This question is essentially a follow-up to THIS ONE but that is locked so I had to create a new one.
So the problem is pretty simple. The response from a successful authorization contains an accessToken, which has in it all of the permissions that the user has for that specific API only. It also contains an idToken, which is the only thing that the UI should actually be looking at. Neither are encrypted or anything. There’s nothing stopping the UI from reading the permissions straight out of the accessToken except advice that we shouldn’t.
So the suggested solution is to make a rule which makes a call to the Auth0 API to get the user’s permissions and set them as a custom claim in the idToken. The list of permissions returned, however, are ALL permissions for every API that the user has permissions for, not just the one that the user is being authenticated for.
So the suggested way to fix that (as of last October) is to cross-reference this list of all permissions the user has with the list of all permissions the API that the user is authenticating for has.

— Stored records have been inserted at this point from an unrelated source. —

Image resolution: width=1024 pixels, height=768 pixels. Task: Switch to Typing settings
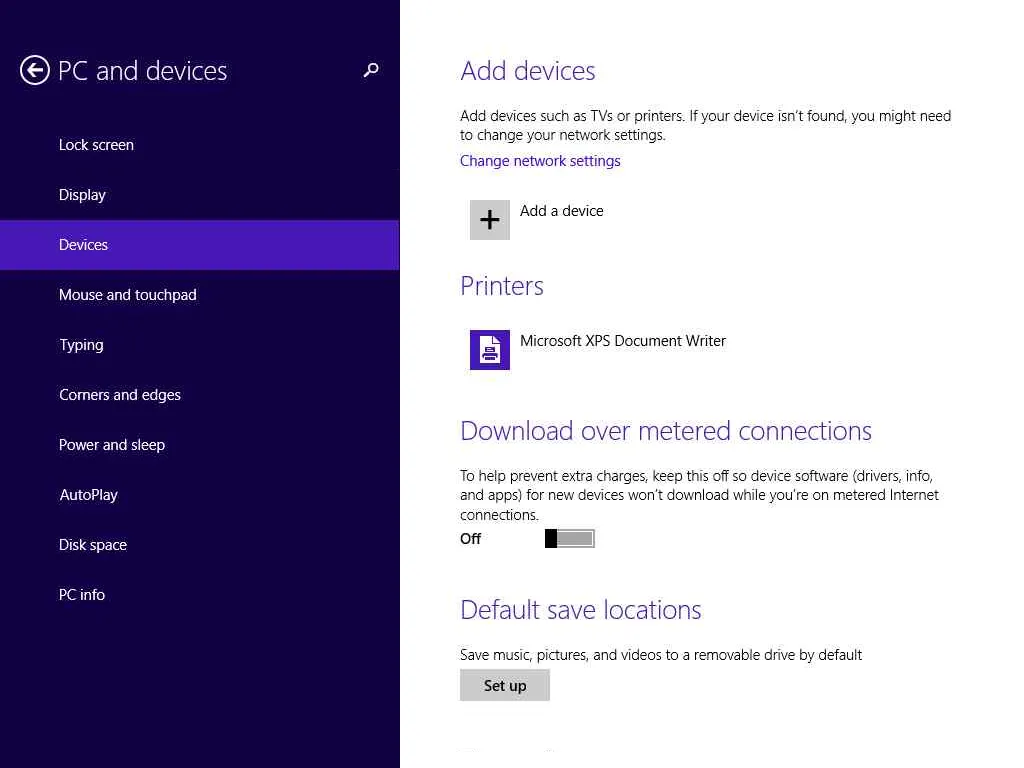tap(81, 345)
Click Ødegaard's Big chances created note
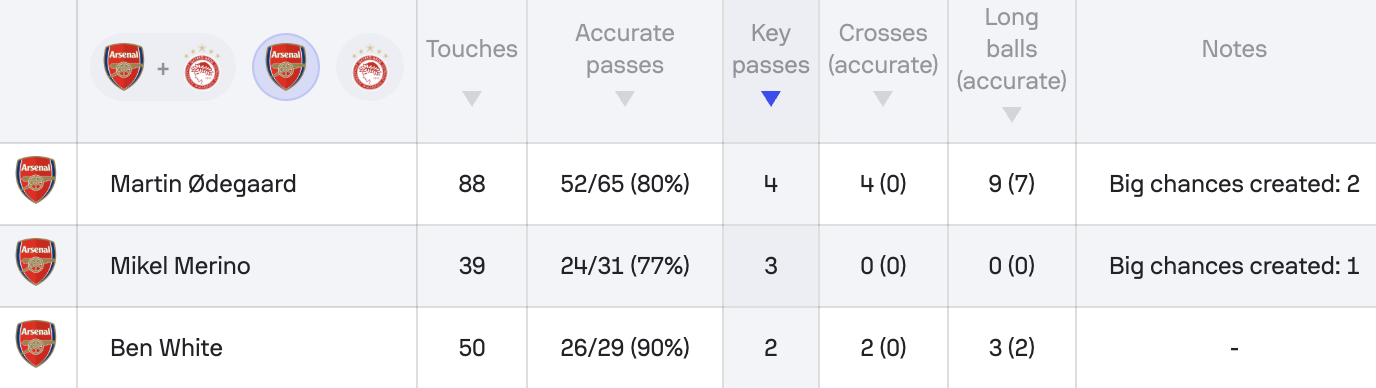 click(1234, 184)
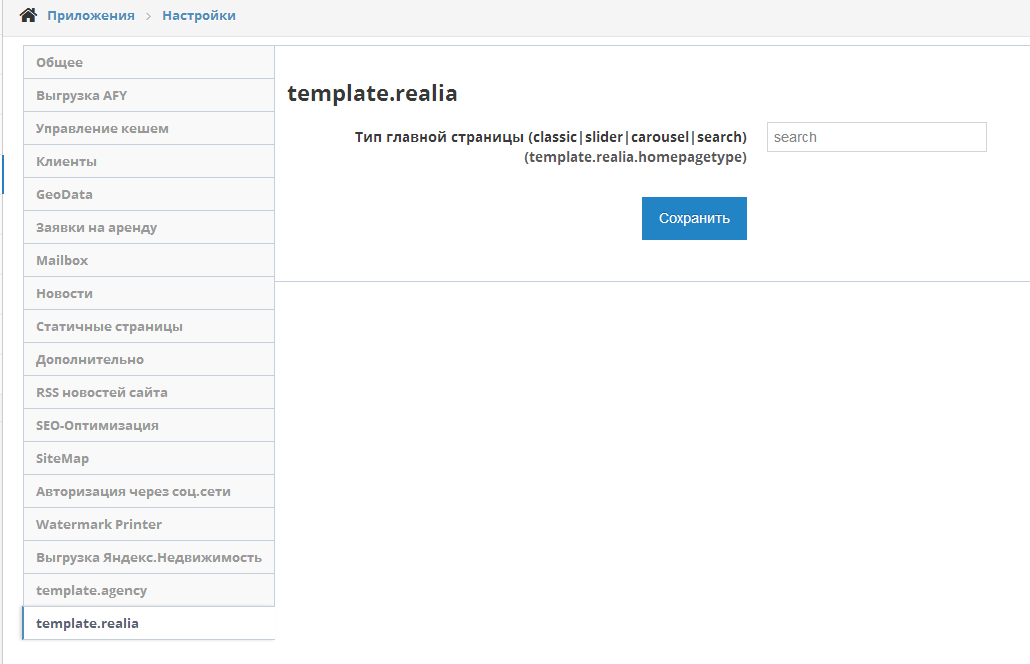
Task: Open Выгрузка Яндекс.Недвижимость tab
Action: [148, 557]
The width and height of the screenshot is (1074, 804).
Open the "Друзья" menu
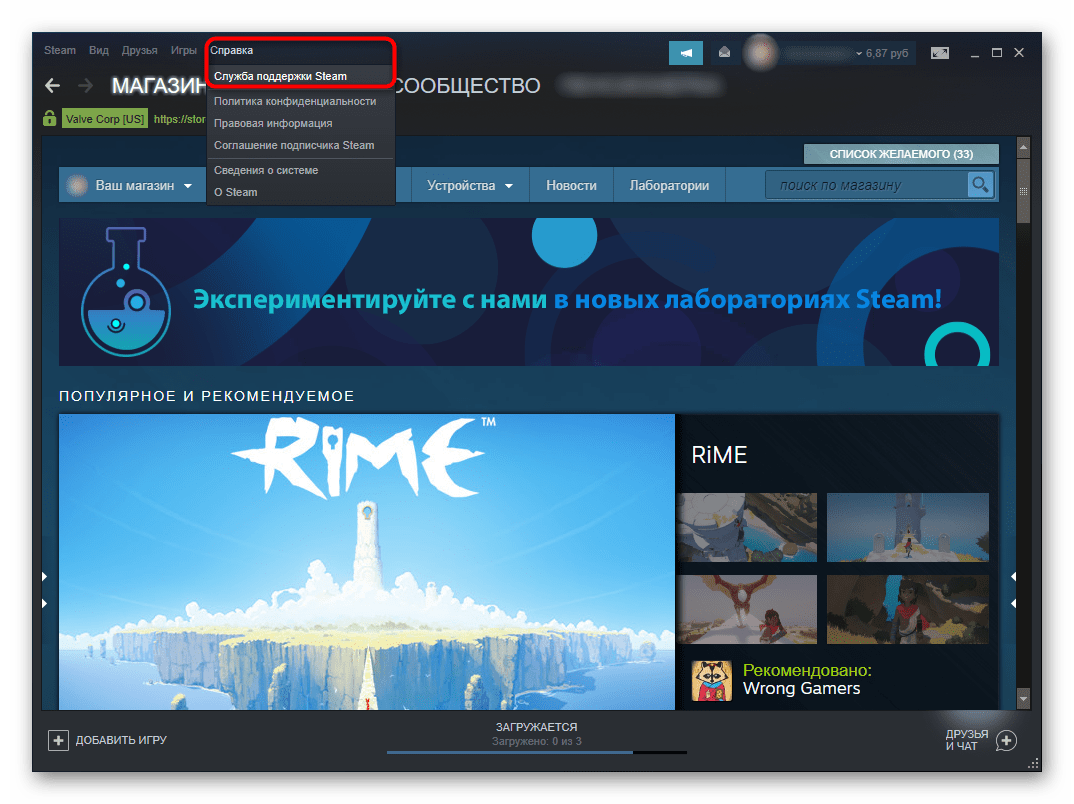point(140,50)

So I need to know which API that is. Okay. Well I know the ID of that API within the rule because it’s in context.request.query.audience, so I could figure out how to get all permissions for that API ID, or I could filter the permissions by that API ID to avoid making another call to the Auth0 API.

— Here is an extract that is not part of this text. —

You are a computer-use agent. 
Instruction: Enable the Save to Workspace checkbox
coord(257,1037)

Except if the rule is being run as a redirect-callback, then context.request.query.audience has been removed. So I’d have to add it back in as an additional query parameter when I call /continue. In order to do that, I’d have to put the API ID in the URL that I redirect to.
All that, or make an additional call to my API to ask it for the permissions that I’m giving it.
This seems like a lot of workaround and inefficiency just to tell the front-end the same exact permissions that are already available right there in the accessToken. Is there a simpler way? If not, why?